Os seus vídeos já começaram a ser transmitidos na companhia área portuguesa TAP, e é no Canadá (o hotel com nome de país, na Baixa, onde Stephen vive agora), que o irlandês caça as personagens (enquanto as ruas não abrem, é nas redes sociais que as procura).

Saudades de Nova Iorque?
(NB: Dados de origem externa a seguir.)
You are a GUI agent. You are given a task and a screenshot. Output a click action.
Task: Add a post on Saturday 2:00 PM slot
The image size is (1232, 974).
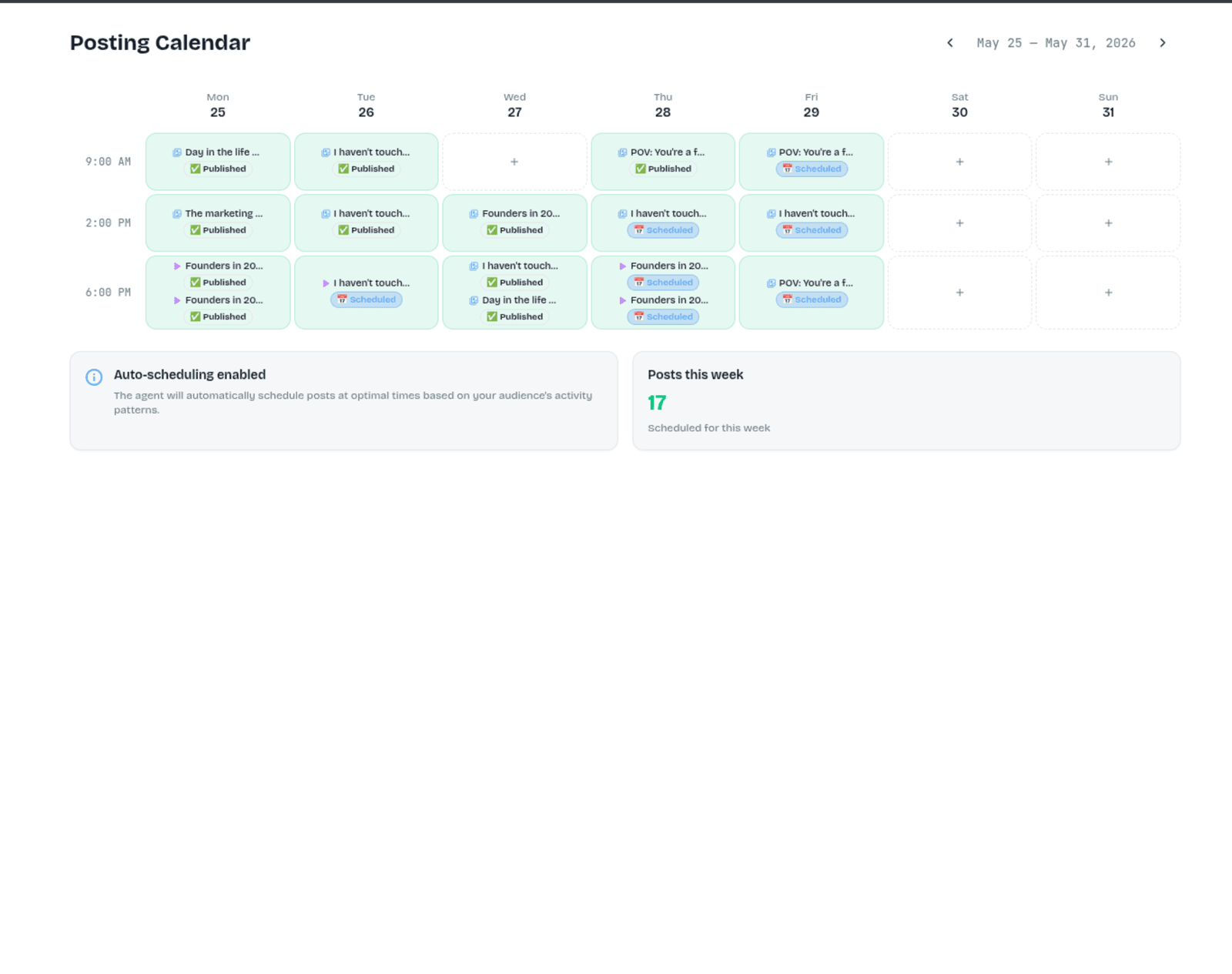pyautogui.click(x=959, y=223)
Não tem, garante. “Podemos até sentir saudades do cheiro, dos sons, da atmosfera, mas existem partes de Lisboa que me lembram Nova Iorque, como a Rua Verde [em Santos] ou a Avenida da Liberdade”, diz Stephen, com saudades, sim, do que aí vem. “A verdade é que ainda estou a descobrir Lisboa, a cidade onde em cada esquina há uma surpresa”.



Paula Freitas Ferreira

Nasceu em Moçambique e viveu em muitas cidades até chegar a casa, Lisboa. Acredita que os lugares são impossíveis de contar sem ouvir as pessoas e as suas histórias. É jornalista desde o ano 2000 e passou pelas redações do 24horas, Sábado e Diário de Notícias. Colaborou com a Notícias Magazine e escreveu três livros.